- Action item
Starting with the line that contains "The image size", write out each line through the end of the listing, unchanged. Output nothing else.

##############################

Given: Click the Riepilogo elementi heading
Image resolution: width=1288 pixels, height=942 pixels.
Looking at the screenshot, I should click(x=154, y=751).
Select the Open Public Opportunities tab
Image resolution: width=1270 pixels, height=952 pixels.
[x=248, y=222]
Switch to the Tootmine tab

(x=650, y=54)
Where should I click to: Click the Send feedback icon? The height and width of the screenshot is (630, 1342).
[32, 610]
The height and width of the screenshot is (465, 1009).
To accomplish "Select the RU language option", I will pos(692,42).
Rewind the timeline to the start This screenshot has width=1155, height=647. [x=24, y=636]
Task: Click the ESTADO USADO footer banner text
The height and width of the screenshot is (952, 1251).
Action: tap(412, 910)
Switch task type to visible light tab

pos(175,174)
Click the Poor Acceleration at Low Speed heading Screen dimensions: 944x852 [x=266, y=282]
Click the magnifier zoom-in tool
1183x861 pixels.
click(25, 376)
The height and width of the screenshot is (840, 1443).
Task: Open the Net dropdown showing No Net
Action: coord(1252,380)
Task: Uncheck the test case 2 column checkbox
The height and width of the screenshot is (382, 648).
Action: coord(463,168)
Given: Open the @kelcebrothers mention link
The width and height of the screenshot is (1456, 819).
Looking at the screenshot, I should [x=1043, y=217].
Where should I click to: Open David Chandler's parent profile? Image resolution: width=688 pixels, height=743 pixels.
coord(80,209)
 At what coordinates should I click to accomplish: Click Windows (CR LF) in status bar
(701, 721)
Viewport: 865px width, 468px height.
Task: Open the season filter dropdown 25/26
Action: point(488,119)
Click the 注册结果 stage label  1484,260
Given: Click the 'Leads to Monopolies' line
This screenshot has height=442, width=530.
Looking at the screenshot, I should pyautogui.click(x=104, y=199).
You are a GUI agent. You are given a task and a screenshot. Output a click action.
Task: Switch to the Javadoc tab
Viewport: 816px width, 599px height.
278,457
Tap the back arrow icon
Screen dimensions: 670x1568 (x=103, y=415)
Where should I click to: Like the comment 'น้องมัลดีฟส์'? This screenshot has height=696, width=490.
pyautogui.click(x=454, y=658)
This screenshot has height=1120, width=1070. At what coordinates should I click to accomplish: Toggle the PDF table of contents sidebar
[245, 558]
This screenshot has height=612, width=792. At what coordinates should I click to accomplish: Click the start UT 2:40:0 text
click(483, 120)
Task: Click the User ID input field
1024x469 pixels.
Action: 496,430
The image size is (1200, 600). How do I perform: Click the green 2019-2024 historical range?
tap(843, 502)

##############################

- Reply to the task
The image size is (1200, 600). How do I perform: Click the green 2019-2024 historical range?
tap(843, 502)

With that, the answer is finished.